• Data to process
⁂
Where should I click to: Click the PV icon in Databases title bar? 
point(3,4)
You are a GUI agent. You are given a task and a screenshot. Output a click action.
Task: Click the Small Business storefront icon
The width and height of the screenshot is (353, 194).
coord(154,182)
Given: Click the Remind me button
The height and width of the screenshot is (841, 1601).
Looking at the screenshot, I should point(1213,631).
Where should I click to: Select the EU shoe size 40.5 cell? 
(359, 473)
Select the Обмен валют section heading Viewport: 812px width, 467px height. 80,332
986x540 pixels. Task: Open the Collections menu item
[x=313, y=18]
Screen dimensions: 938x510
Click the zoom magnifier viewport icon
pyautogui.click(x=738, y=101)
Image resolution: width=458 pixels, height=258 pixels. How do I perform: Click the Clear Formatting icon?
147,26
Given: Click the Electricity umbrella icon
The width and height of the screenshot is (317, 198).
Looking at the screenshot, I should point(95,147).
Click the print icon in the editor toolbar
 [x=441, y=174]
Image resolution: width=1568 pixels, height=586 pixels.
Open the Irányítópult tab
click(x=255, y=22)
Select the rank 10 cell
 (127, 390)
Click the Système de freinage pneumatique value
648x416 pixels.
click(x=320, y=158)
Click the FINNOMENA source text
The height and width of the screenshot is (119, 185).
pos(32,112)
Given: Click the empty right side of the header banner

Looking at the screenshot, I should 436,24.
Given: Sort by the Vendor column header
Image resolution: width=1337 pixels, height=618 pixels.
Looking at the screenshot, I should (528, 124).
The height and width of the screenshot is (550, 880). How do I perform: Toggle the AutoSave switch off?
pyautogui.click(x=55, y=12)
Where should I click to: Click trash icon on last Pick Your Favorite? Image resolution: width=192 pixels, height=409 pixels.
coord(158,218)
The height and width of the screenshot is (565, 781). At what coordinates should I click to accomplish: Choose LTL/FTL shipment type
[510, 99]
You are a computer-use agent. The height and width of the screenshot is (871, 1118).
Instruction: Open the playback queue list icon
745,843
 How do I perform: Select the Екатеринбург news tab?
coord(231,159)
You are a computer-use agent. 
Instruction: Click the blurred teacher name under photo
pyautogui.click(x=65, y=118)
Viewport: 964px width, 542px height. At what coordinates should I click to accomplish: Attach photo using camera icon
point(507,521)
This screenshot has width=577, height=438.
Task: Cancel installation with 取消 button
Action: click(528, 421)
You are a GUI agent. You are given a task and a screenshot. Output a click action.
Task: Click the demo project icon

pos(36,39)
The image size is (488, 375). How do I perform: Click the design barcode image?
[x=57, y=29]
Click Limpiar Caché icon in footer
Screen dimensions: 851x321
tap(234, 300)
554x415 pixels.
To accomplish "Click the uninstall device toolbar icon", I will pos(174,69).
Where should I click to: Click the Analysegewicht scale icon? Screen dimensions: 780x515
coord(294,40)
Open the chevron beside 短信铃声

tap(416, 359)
⁂
• The request
Rewrite the data from the line that has "Where should I click to: Select" through the line that has "coord(158,218)", replacing "icon" with "button" and leaving everything else the same.

• Complete output
Where should I click to: Select the EU shoe size 40.5 cell? 
(359, 473)
Select the Обмен валют section heading Viewport: 812px width, 467px height. 80,332
986x540 pixels. Task: Open the Collections menu item
[x=313, y=18]
Screen dimensions: 938x510
Click the zoom magnifier viewport button
pyautogui.click(x=738, y=101)
Image resolution: width=458 pixels, height=258 pixels. How do I perform: Click the Clear Formatting button?
147,26
Given: Click the Electricity umbrella button
The width and height of the screenshot is (317, 198).
Looking at the screenshot, I should point(95,147).
Click the print button in the editor toolbar
 [x=441, y=174]
Image resolution: width=1568 pixels, height=586 pixels.
Open the Irányítópult tab
click(x=255, y=22)
Select the rank 10 cell
 (127, 390)
Click the Système de freinage pneumatique value
648x416 pixels.
click(x=320, y=158)
Click the FINNOMENA source text
The height and width of the screenshot is (119, 185).
pos(32,112)
Given: Click the empty right side of the header banner

Looking at the screenshot, I should 436,24.
Given: Sort by the Vendor column header
Image resolution: width=1337 pixels, height=618 pixels.
Looking at the screenshot, I should (528, 124).
The height and width of the screenshot is (550, 880). How do I perform: Toggle the AutoSave switch off?
pyautogui.click(x=55, y=12)
Where should I click to: Click trash button on last Pick Your Favorite? Image resolution: width=192 pixels, height=409 pixels.
coord(158,218)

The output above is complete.